▸ **TASK REQUIREMENTS**
Scan the records for "Given". Report each line that includes it.

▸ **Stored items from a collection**
.....
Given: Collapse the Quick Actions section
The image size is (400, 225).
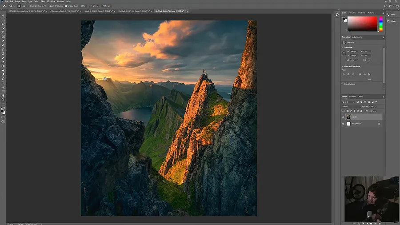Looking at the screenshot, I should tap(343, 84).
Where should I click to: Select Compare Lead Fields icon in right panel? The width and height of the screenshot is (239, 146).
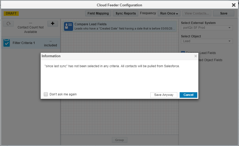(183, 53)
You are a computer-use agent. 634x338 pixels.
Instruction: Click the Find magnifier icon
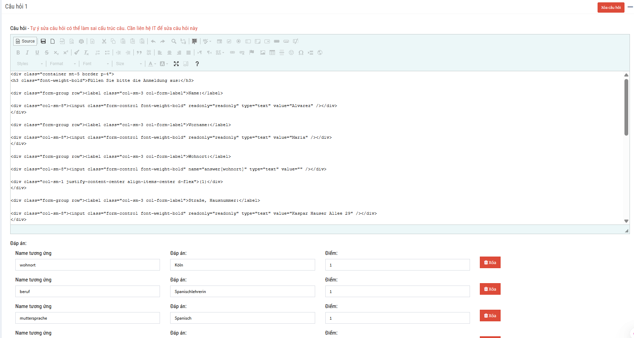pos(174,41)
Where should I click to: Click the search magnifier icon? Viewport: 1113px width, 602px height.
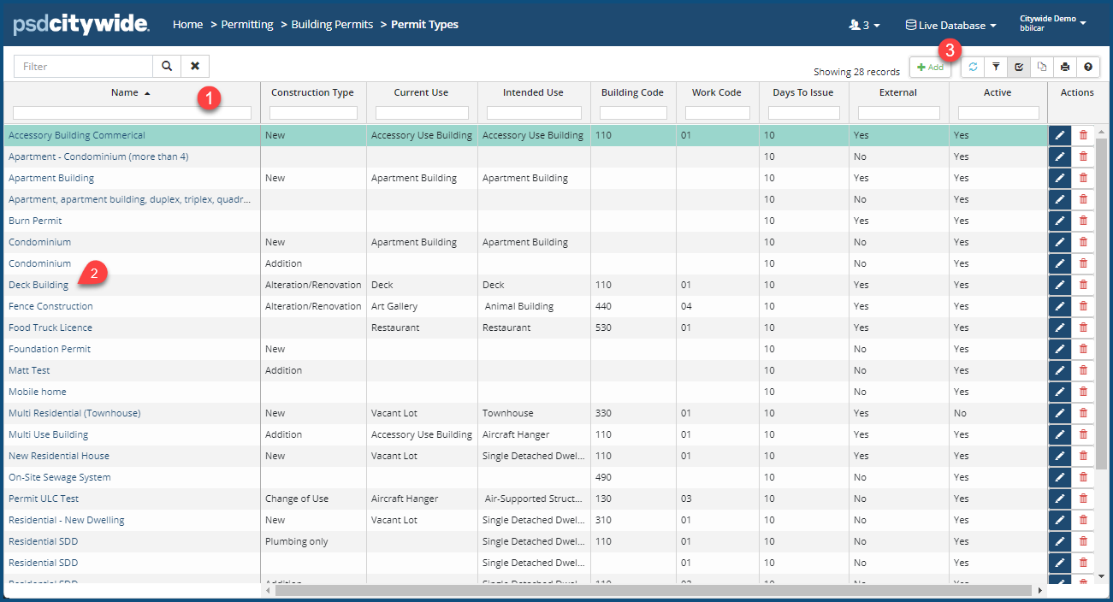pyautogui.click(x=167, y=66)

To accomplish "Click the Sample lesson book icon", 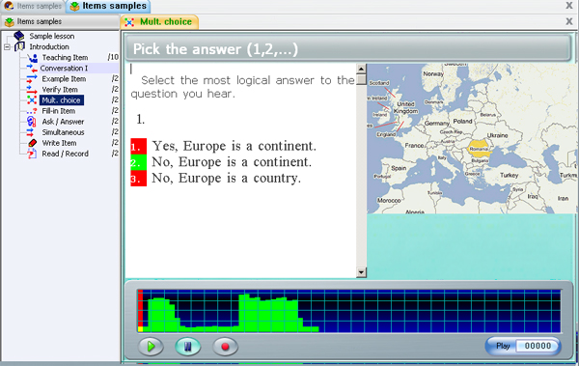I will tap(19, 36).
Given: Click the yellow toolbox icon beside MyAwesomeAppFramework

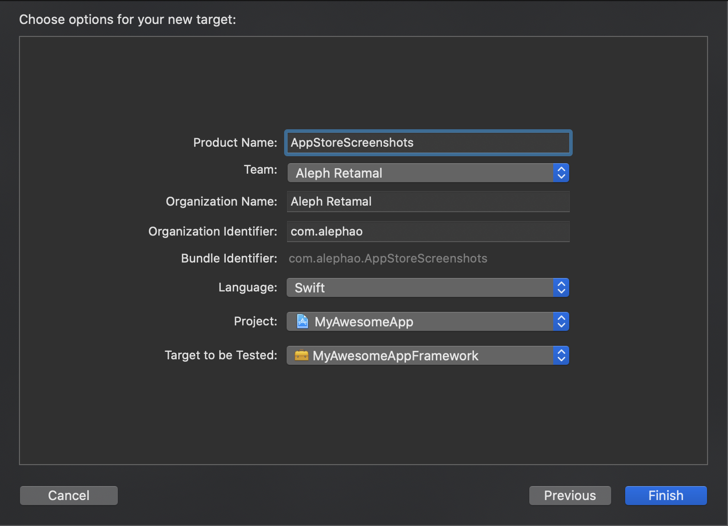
.....
▸ **SOLUTION**
Given: Collapse the Quick Actions section
Given: Click the yellow toolbox icon beside MyAwesomeAppFramework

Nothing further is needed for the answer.